Running tests requires the test database to be running:

cd docker/tests
docker compose up -d
cd ../..
pytest tests  # Run all tests
pytest tests/test_features.py  # Run specific test file
pytest tests/test_features.py::test_function_name  # Run specific test

Database Migrations

Database migrations are managed with Alembic:

# Change either the model definition or do a manual change in the migration file later (see db/versions/). This is the preferred way. 
nano emv/api/models.py

# Create a new migration file. This will have the new definition of the changes if models.py was changed. Otherwise add your changes here (also found in db/versions/).
alembic revision -m "description of change"

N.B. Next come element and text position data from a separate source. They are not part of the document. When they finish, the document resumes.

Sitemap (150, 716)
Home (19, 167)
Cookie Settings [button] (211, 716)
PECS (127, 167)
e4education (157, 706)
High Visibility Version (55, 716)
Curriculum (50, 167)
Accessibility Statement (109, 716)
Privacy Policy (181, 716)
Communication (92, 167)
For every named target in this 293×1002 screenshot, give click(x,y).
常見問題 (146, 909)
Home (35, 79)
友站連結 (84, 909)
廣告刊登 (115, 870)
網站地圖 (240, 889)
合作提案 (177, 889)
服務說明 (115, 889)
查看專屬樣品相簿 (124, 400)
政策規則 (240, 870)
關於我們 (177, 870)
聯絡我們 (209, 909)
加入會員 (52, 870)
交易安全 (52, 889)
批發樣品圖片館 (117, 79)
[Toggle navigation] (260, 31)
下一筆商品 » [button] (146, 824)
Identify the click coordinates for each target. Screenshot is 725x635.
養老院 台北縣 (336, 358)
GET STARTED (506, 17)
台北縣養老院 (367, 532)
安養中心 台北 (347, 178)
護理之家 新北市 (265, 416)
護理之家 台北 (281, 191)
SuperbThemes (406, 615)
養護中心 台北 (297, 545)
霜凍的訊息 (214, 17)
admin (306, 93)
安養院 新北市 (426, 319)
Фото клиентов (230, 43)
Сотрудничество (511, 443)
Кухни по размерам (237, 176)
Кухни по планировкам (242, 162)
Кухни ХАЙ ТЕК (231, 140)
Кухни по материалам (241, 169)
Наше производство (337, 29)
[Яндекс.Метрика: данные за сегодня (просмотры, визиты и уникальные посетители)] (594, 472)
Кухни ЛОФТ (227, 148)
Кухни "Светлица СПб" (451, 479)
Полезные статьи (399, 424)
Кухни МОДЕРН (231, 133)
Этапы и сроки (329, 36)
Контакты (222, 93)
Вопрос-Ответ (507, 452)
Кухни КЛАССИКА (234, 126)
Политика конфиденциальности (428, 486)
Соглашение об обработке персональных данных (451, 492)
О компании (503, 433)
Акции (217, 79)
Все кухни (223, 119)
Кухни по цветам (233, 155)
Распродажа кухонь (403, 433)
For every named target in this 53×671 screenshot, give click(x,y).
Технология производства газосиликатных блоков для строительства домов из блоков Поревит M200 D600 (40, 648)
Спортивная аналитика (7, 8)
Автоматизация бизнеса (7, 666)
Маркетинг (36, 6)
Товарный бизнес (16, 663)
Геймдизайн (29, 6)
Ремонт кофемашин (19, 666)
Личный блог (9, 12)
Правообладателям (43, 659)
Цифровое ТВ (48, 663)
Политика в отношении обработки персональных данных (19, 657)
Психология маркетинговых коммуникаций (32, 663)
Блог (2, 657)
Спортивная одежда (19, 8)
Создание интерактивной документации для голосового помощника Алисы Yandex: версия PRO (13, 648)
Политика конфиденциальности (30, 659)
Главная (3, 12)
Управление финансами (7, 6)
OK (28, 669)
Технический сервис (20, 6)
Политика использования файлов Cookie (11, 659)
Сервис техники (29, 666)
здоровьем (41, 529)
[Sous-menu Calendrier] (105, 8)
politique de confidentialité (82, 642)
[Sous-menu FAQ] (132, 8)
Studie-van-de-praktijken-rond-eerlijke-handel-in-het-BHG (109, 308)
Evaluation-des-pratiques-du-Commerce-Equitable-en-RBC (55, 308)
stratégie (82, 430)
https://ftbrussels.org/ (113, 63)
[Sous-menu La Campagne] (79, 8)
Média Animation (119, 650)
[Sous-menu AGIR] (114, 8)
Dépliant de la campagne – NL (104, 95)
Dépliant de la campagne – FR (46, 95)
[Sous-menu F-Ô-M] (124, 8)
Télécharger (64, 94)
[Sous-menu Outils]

# Apply migrations to the db. 
alembic upgrade head

Frontend Development

The frontend uses Cables.gl:

  1. Install requirements:

    # Install NVM
    nvm install --lts
    npm install -g @cables/cables
    
  2. Create API key at https://cables.gl/settings

  3. Create ~/.cablesrc file with apikey=YOUR_API_KEY

Deployment

For Kubernetes deployment, see the kubernetes/ directory.

Troubleshooting

  • Poetry issues with Keyring: Try export PYTHON_KEYRING_BACKEND=keyring.backends.null.Keyring
  • Network drive mounting:
    sudo mount -t drvfs '\\KNAS\mjf' /mnt/mjf
    sudo mount -t drvfs '\\emplussrv1.epfl.ch\EMPLUS-Network\RTS-Data' /mnt/rts
    

Environment Variables

Required environment variables (see .env.example for template):

  • Database: DB_HOST, DB_PORT, DB_NAME, DB_USER, DB_PASSWORD
  • S3 Storage: S3_ACCESS_KEY, S3_SECRET_KEY, S3_ENDPOINT, BUCKET_NAME
  • Authentication: SECRET_KEY (for JWT tokens), SUPERUSER_CLI_KEY
  • Optional: HF_TOKEN (for HuggingFace models), BASE_PATH (for data storage)

Citation

If you use this software in your research, please cite it as:

@software{emv2025,
  title = {EMV - EPFL Media Vault},
  author = {Rattinger, André and Benzi, Kirell and Alliata, Giacomo},
  year = {2025},
  institution = {École Polytechnique Fédérale de Lausanne (EPFL)},
  url = {https://github.com/EPFL-EMPlus/emv}
}

License

This project is licensed under the MIT License - see the LICENSE file for details.